Last week, the Rhode Island Public Expenditure Council (RIPEC) published a report that recommended changes to Rhode Island government intended to foster business growth. Rhode Island Governor Lincoln Chafee commissioned the report in response to the collapse of 38 Studios, a video game company founded by former Red Sox pitcher Curt Schilling. The company was given a $75 million loan from the Rhode Island Economic Development Corporation (EDC), a quasi-state agency.
Rhode Island is in rough economic shape. The state’s unemployment rate in August was 10.7%, second worst in the nation. The average unemployment rate in the six New England states (including Rhode Island) is 7.4%, and the national rate is 8.1%. A July report from CNBC ranked the state last in a list of the top states for business in 2012. The top ten states in the CNBC ranking had an average unemployment rate of 6.3% in August.

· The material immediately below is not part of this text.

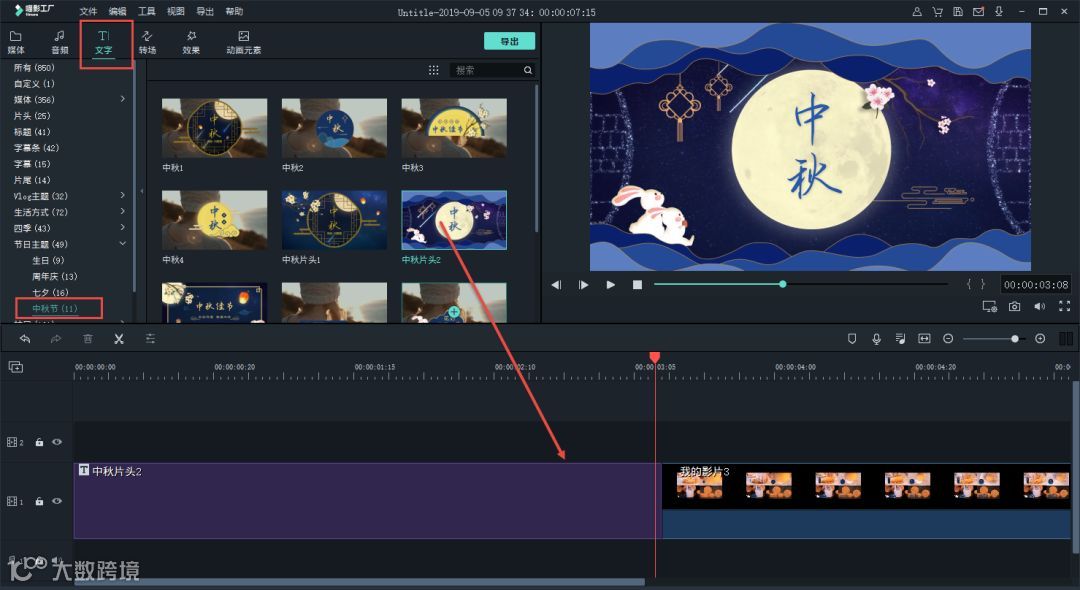
Task: Open the 文件 menu
Action: 87,11
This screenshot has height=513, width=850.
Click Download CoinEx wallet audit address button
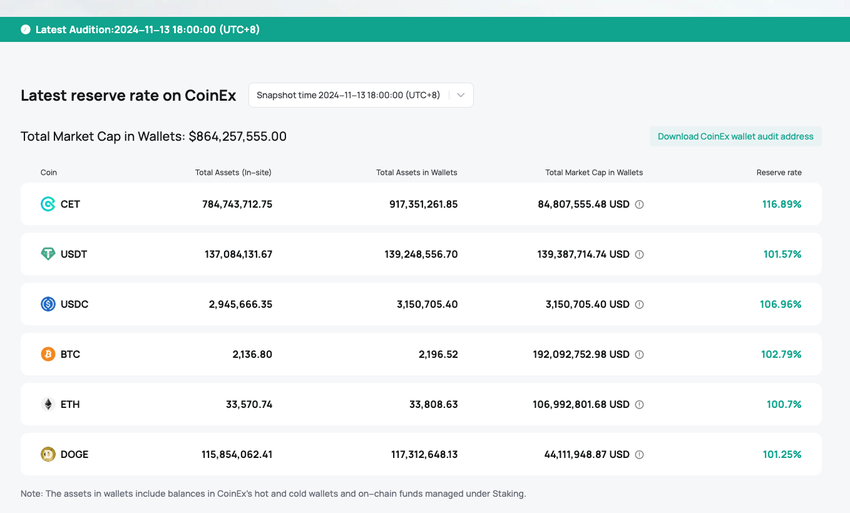(735, 136)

It’s clear that action is needed. RIPEC advised creating an executive office of commerce, with a secretary who would report to the governor and oversee state economic policy. The EDC would stay a quasi-state agency, but be rebranded as the Rhode Island Commerce Corporation, and would fall under the new executive commerce department. Governor Chafee has not yet committed to any aspects of the RIPEC plan.
How much can the government really affect commerce? Conservative politicians like to argue that government cannot create jobs, but also like to claim credit for any jobs created on their watch. This irony extends to conservative Curt Schilling, who was happy to take a government loan after years spent decrying the excesses of government. This American Life devoted an entire show to the subject of job creation, and the conclusions were ambiguous. It’s extremely hard for states to promote job creation in the short-term, and any short-term measures come at the expense of long-term concerns (such as the improvement of infrastructure and education). Economic development at the state level consists mostly of stealing companies and jobs from other states.

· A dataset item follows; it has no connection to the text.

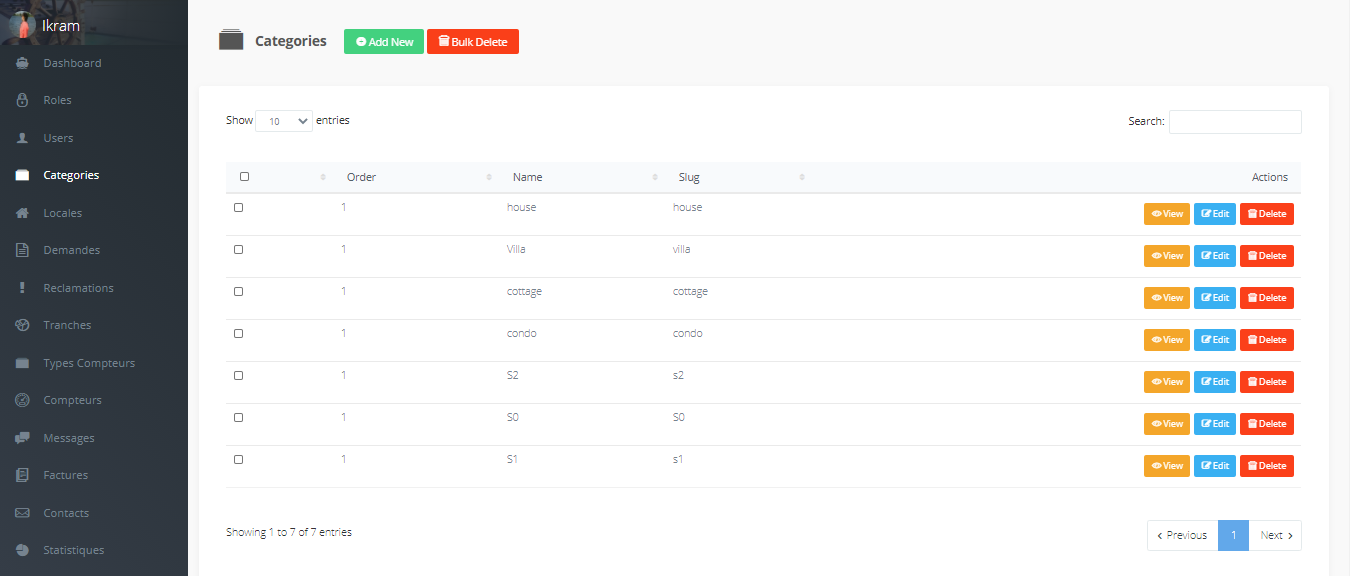
Task: Check the checkbox for the house row
Action: coord(238,208)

Another frequent refrain is that government regulations destroy jobs. This is probably the rationale for RIPEC’s recommendation to move the Department of Environmental Management (DEM) under the new commerce secretary. There is evidence that government regulation does not play a large role in the job market. As the Washington Post reports:
In 2010, 0.3 percent of the people who lost their jobs in layoffs were let go because of “government regulations/intervention.” By comparison, 25 percent were laid off because of a drop in business demand.

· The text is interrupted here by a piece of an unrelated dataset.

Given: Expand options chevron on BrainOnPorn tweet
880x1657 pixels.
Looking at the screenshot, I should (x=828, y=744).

While it’s logical to assess the economic impact of new regulations, making environmental protection subservient to commercial interests is a troubling move.
This seems like a no-win scenario: Rhode Island needs jobs but the government can’t do much about it. In fact, the best way for the Rhode Island economy to improve is probably to wait for the national economy to get rolling. But Rhode Island’s unusually high unemployment rate suggests there are systemic problems with state. Rhode Island is known as a corrupt, one-party state, and this stereotype is proven correct with disheartening regularity. Pointing out the problem is easy, finding a lasting solution is difficult. Rhode Island needs to change something fundamental, like how the state holds elections. A nonpartisan blanket primary system, in which all the candidates from all parties run in one primary, with the top two candidates advancing to the general election, could lead to more competition and allow moderate Republicans to emerge as a political force (or it could lead to general elections filled with only Democrats). Even if fundamental change proves elusive, Rhode Island should focus on improving the aspects of the state that already stand out, such as tourism and education. Regardless, I doubt that reorganizing how the state administers commerce is the real solution to Rhode Island’s economic troubles. RIPEC’s recommendations may be beneficial, but deeper reform is needed.